I didn’t realize pimiento cheese was a Southern Food until I moved away. You just don’t see it up north. Of course, I never did find much good comfort food up north except Chicago pizza and cannolis from the North End in Boston. And, I remember the evening I brought a bucket of fried chicken to a sunset picnic on the shore of Lake Michigan with my ex and his son, Ryan. They laughed at the fact that fried chicken would be considered picnic food. What?? Every time we drove more than 30 minutes down the road, my Mawmaw fried a chicken. Those yanks just don’t get southern food. I definitely don’t think they would have appreciated pimiento cheese.

I eat my pimiento cheese on whole grains now. I was raised on white bread and pimiento cheese, but I just don’t stock it anymore. My favorite pimiento cheese in Memphis is from Whole Foods. It’s light on mayo and heavy on great cheese. I cringe every time I pay $5.00 for it, but I love it. Lucchesi’s has a good specialty one. I’m not sure what it has in it, but I try to get it every now and then when I’m out that way.

Lots of restaurants add pimiento cheese to burgers. I mean, it’s cheese and mayo, that’s sort of a no-brainer to add to a burger. At home, I’ll make a pimiento cheese grilled cheese sandwich. I love it with a bowl of tomato soup. It’s easy to make pimiento cheese at home, but I’ve just never gotten the right mix down, so I just buy it from somewhere I like. One of these days, I’ll get it right.

I think the thing I really like the most about pimiento cheese has been its history in my life and it’s place in my best memories. It wouldn’t be a Southern wedding if there were no pimiento cheese sandwiches. Somebody always makes pimiento cheese sandwiches for the meal following funerals. And, one of my favorite memories of my first mother in law was sitting down with her to eat her homemade pimento cheese sandwiches at her kitchen table in Clinton LA. It was a daily event when we visited.

So, what’s in pimiento cheese? I may have answered my friend too abruptly. It’s a mixture of tradition, memories and Southern flair with a touch of cheese and pimientos. I think I’ll go make a sandwich. All of a sudden I have a hankering for pimiento cheese.


Southern Living’s Take on Pimiento Cheese


8 Comments on “Southern Lunchtime Comfort: Pimiento Cheese

  1. Yum! I’ll have to try those. I like Holiday Ham’s jalapeno version on whole grain.

    • Oh, yeah! Theirs is another good one. I don’t like the chemical taste of the store bought brands. I’ll spend more to get homemade taste! We should meet at Lucchesi’s for lunch one day.

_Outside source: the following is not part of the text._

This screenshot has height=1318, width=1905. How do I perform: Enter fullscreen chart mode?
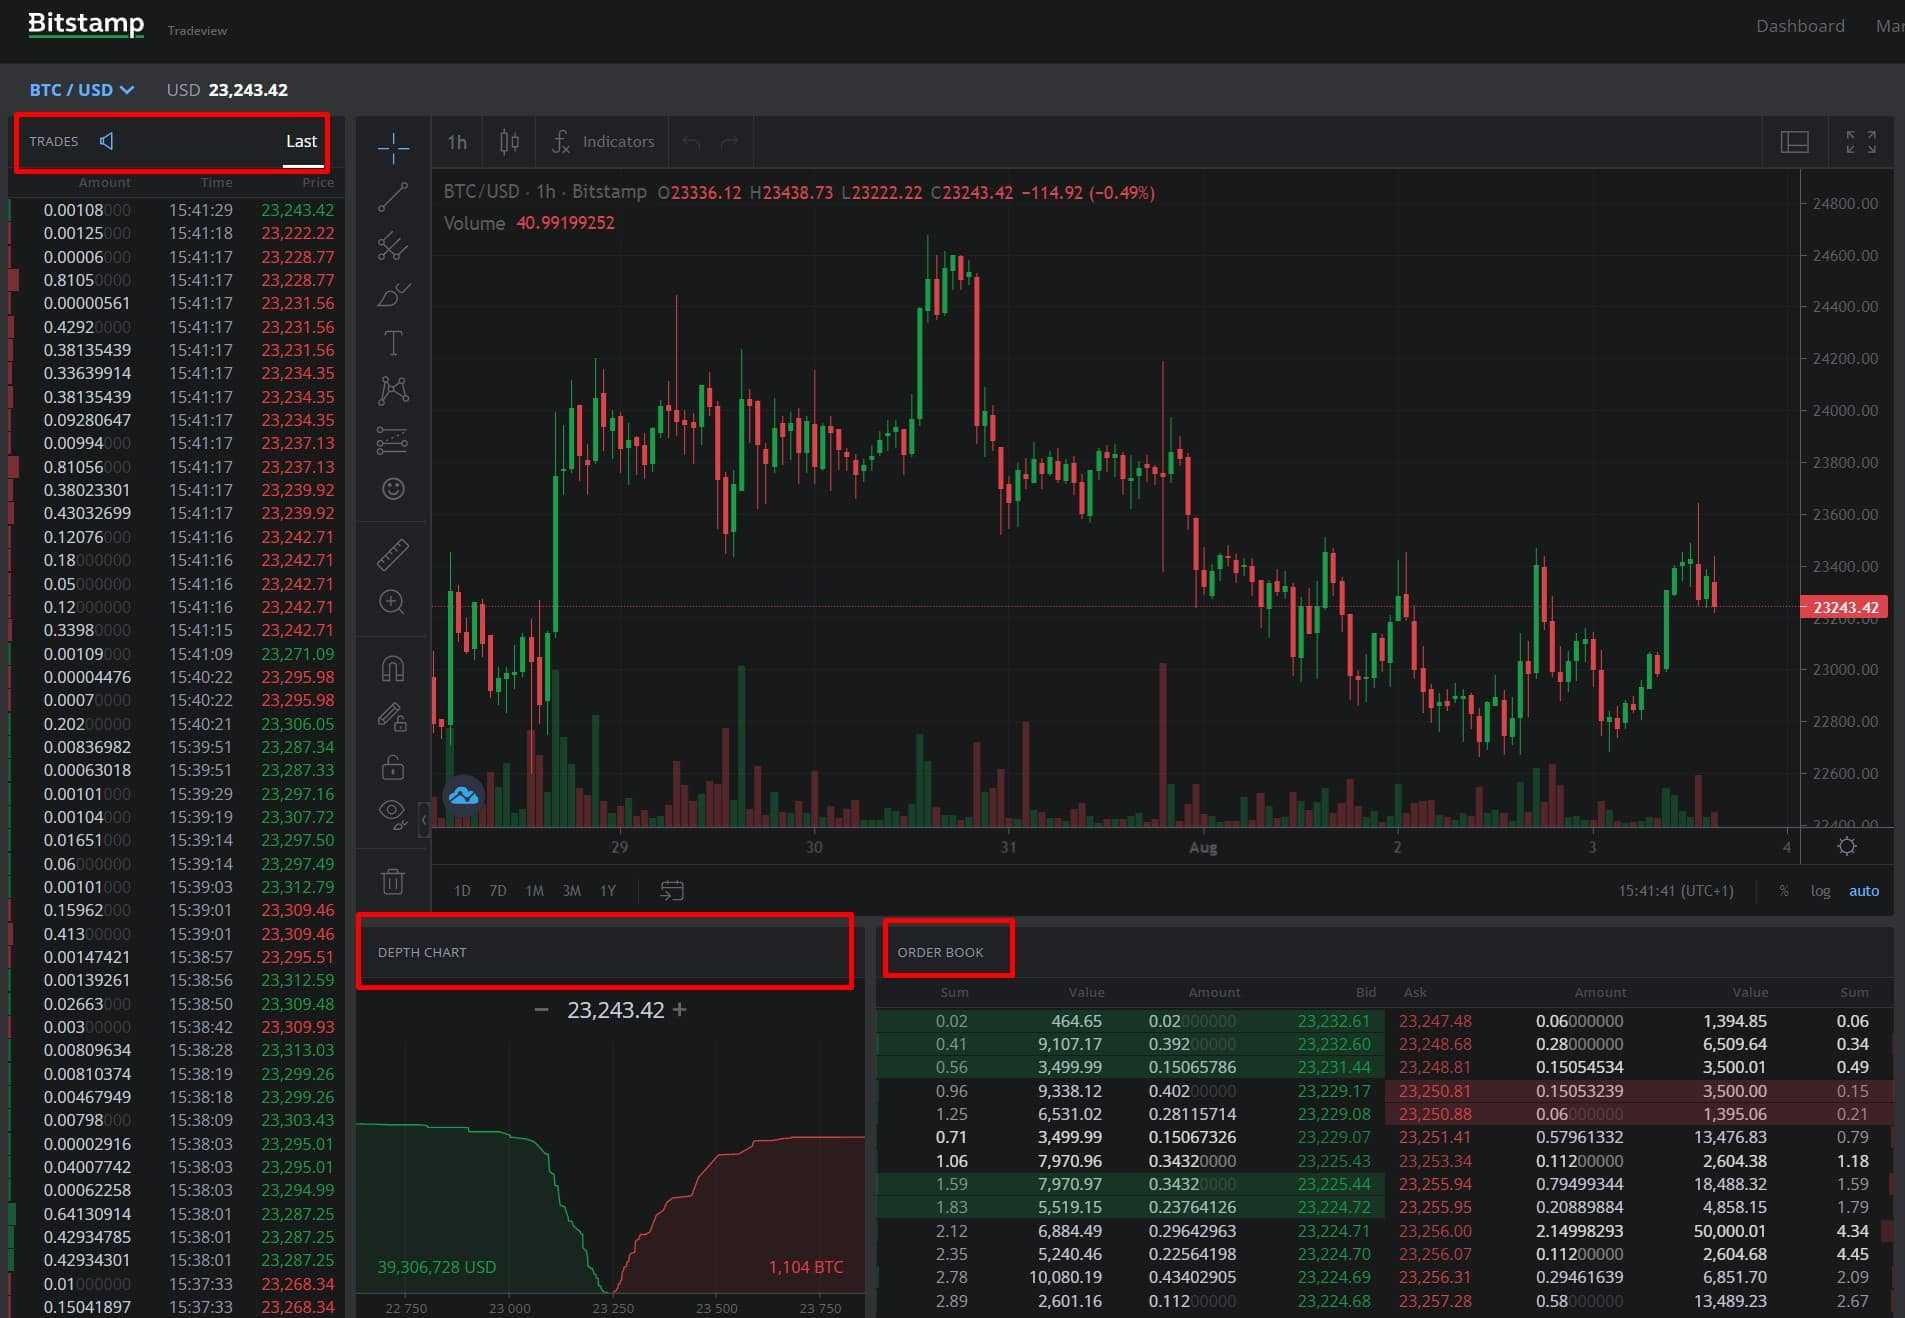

  2. Mmmm! My grandpa “Bubba” (how’s that for southern?!) used to always make it and serve it to us after we’d go fishing. Definitely brings back memories, may have to swing through Whole Foods to snag some 🙂

  3. I love all things southern but I live in the Pacific Northwest. My son lives on the Gulf, however.

    • Is he caught up in the hurricane? I read your blog about the crop circles. I lived in Seattle for awhile and travelled across the mountains to Yakima and Spokane from time to time.

      • He boarded up the house, but then the hurricane changed direction and all they got was wind and rain.
        I live in Wenatchee–north of the I90 corridor. What a difference in climate and terrain when you cross the mountains, huh?